Things aren’t helped by Baird’s flat, workmanlike sense of action; aside from the standout plane crash sequence that dominated the first act and no doubt swallowed up a lot of the film’s budget to achieve, the action in US Marshals is decidedly effortful, more akin to 80’s pulp cinema than slick late 90’s genre filmmaking. Perhaps this throwback to action cinema of the 80’s is to blame for the film feeling anachronistic, a dullish cinematographic palette dominating a grimy, sweaty aesthetic as Tommy Lee Jones jaw-clenches his way through a performance that head-scratchingly feels like every other Tommy Lee Jones performance. The man doesn’t so much act as he intones, a Clint Eastwood-ian persona trapped inside the charisma vacuum that is Sam Gerard’s lifeless swagger. Gerard’s secondaries all look up to him but their salutatory behaviour feels ill-suited to Jones’ garrulous behaviour and brusque dismissiveness of those he perceives as lesser than he. Jones might have the star billing, but Wesley Snipes arguably steals the film out from under everyone as the stylish, quicksilver Mark Roberts, always one step in front of his pursuers. Snipes has the film on a string, and when he’s not on the screen US Marshals chugs along with tepid alarm.
Supporting roles to the likes of Downey Jr, Joe Pantoliano, Kate Nelligan, Patrick Malahide and the rest of the US Marshal team drafted to bring in their prey, alongside a terribly wooden Irene Jacob as Robert’s French-speaking girlfriend Marie, all highlight the film’s strengths and deficiencies – the team reprising from The Fugitive all have an assured way with each other that speaks volumes, and their banter is banal but at least perspicacious enough to resolve the vagaries of plot exposition we endure. The plot mechanics of Snipes’ role in the film, and how they link up with the DSS, the FBI and Patrick Malahide’s blank-faced bureaucrat is secondary to the occasionally jaw-dropping chases and stunts the film embarks upon, particularly a sequence involving a cemetery and a moving train, while there is a surprising amount of high stakes carnage wrought before the film winds to a close. The stunt work is exemplary and the scope of the film’s farm-to-city escapades is solid but US Marshals cannot escape its out-of-time feeling in terms of production value and looks.

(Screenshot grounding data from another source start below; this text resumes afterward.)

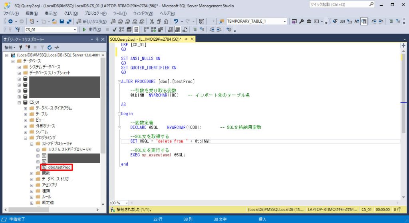This screenshot has height=223, width=409.
Task: Click the Save All icon
Action: coord(69,22)
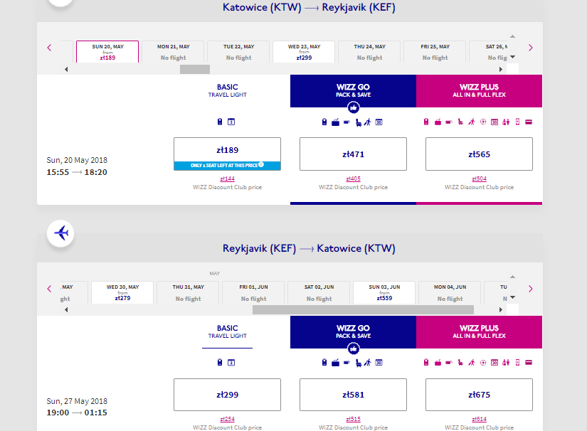The image size is (587, 431).
Task: Choose the outbound WIZZ GO fare zł471
Action: pyautogui.click(x=353, y=154)
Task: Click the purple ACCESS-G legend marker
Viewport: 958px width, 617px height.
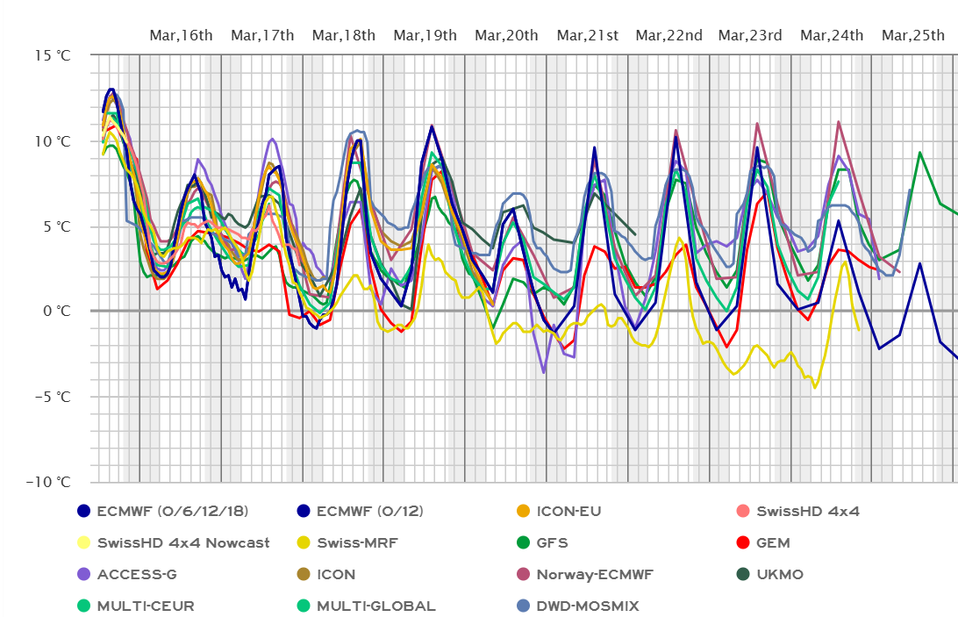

US Marshals is a blithely diminished action escapade from a director better suited to editing and a cavalcade of actors who deserve far better than this. It’s not a bad film by any stretch, and fans of the period and genre will find a lot to delight in with it’s supercilious plot conniptions, inane cool trailer-speak and Snipes’ “Wrong Man” performance writ large, but in what I found to be quite the surprise the movie hasn’t aged well at all and frankly I found it quite tiresome, almost tedious by the time we reach the double-cross conclusion. Your mileage may vary but US Marshals is no patch on the classic original (which itself was a remake of the far older television series), and only worth watching for completists of any of the cast appearing within.